Today we announce the latest law enforcement action in our ongoing criminal investigation of the manipulation of LIBOR, the London Interbank Offered Rate, which is a critical benchmark interest rate used throughout the world. I am pleased to be joined on this call by my colleague and friend, Assistant Attorney General Bill Baer of the Antitrust Division.
Today’s resolution of the LIBOR investigation with Deutsche Bank is in some respects the most significant one yet. Deutsche Bank’s London subsidiary has agreed to plead guilty to wire fraud in connection with its role in manipulating LIBOR. And the parent-level bank is entering into a deferred prosecution agreement that requires a corporate monitor. This is the first LIBOR resolution that imposes a monitor. Deutsche Bank is paying to DOJ the largest criminal penalty imposed yet in the LIBOR resolutions, a total of $775 million.
Today’s guilty plea, significant financial penalty, deferred prosecution agreement and corporate monitor reflect the department’s consideration of several factors, including the seriousness of Deutsche Bank’s misconduct and the level of cooperation Deutsche Bank provided in the government’s investigation. Deutsche Bank’s cooperation at the outset of the government’s investigation was not full and complete, but it improved over time, and today’s resolution takes that fact into account.

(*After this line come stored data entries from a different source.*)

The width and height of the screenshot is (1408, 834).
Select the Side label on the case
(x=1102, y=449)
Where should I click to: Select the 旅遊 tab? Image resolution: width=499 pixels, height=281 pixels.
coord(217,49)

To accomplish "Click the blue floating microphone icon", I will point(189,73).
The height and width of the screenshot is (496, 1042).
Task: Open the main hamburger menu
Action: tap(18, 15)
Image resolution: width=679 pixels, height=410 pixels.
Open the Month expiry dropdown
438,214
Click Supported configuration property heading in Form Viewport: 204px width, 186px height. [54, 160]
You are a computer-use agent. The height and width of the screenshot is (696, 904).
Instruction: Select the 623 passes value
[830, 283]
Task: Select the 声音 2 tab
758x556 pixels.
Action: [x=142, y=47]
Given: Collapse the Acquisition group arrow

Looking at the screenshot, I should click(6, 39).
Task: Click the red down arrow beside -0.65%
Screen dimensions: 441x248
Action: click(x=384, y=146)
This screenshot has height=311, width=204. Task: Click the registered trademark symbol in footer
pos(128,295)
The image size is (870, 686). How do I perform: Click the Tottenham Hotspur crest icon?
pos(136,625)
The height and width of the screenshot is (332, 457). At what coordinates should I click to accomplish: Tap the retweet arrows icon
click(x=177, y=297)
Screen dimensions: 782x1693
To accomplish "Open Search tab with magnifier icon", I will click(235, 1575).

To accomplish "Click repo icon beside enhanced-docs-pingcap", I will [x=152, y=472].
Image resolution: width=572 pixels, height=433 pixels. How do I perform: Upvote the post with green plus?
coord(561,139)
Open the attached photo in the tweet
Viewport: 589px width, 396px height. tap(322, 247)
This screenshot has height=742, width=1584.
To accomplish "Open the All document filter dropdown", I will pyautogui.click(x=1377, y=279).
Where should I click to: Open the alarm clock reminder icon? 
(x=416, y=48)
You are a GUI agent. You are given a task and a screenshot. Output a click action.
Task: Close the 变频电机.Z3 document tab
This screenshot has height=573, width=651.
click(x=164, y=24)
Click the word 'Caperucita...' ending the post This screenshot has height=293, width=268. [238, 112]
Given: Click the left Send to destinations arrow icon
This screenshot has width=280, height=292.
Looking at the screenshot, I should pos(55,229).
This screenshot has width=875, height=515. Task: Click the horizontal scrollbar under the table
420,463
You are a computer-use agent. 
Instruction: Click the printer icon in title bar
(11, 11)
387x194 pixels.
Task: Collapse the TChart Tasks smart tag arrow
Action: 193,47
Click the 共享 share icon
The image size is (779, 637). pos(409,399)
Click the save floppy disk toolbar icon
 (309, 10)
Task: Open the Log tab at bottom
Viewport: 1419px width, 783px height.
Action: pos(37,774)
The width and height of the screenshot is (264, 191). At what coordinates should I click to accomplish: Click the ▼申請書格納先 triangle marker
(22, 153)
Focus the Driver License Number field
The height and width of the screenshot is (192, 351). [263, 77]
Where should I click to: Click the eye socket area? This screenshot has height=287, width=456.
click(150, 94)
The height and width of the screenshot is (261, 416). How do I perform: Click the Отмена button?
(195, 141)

Deutsche Bank’s manipulation of LIBOR and EURIBOR, the Euro inter-bank offered rate, was long term and pervasive. As part of the resolution, Deutsche Bank has agreed to a detailed statement of facts that sets forth its criminal conduct. From at least 2003 through January 2011, dozens of the bank’s traders requested that the bank’s LIBOR and EURIBOR submitters contribute rates that would benefit the traders’ trading positions. And in brazen conflicts of interest, certain traders were also LIBOR submitters for the currency they were trading. So the very traders who had an interest in the LIBOR fix were the ones submitting the rates on behalf of the bank. Deutsche Bank structured its trading group in another way that benefitted the traders at the expense of submitting fair and accurate rates: certain LIBOR submitters were supervised by traders of that currency who stood to benefit from LIBOR fixes that were favorable to their trading positions. Deutsche Bank’s manipulation involved every major benchmark currency: U.S. Dollar LIBOR, Yen LIBOR, Swiss Franc LIBOR, Sterling LIBOR and EURIBOR.
As a result, Deutsche Bank’s U.K. subsidiary, DB Group Services (U.K.) Ltd, which employed many of the individuals who engaged in the scheme, has agreed to plead guilty to wire fraud. And Deutsche Bank AG has entered into a parent-level, three-year deferred prosecution agreement, with a corporate monitor, to resolve wire fraud and antitrust charges in connection with LIBOR manipulation.
Together with penalties that Deutsche Bank is paying to our regulatory partners at the U.K. Financial Conduct Authority, the CFTC and the New York State Department of Financial Services, Deutsche Bank is paying approximately $2.5 billion in total.
The important resolution we are announcing today is just the latest action in our ongoing and active investigation. We have charged 12 individuals to date, and three of those have already pleaded guilty. The other charges are pending and the defendants are presumed innocent. We have also resolved the LIBOR investigation with five other banks – six including Deutsche Bank. These actions reflect the department’s continued commitment to investigating and prosecuting financial fraud and protecting U.S. markets. And our LIBOR investigation is far from over. We have more work to do – and we’re doing it. Today’s resolution does not provide coverage against any individuals, and Deutsche Bank has agreed to continue cooperating in our investigation.
Together with our law enforcement partners at the FBI and our regulatory partners here and abroad, we will continue to gather evidence of LIBOR manipulation and bring the accountable institutions and individuals to justice.
I would like to thank the team of prosecutors and paralegals from the Criminal Division’s Fraud Section and the Antitrust Division who have worked tirelessly on this matter, as well as the many agents, accountants and financial analysts at the FBI for their excellent work. I am also grateful to the Criminal Division’s Office of International Affairs for their help, and I would like to thank the CFTC, the U.K. Financial Conduct Authority, the Securities and Exchange Commission and the U.K. Serious Fraud Office for their assistance as well.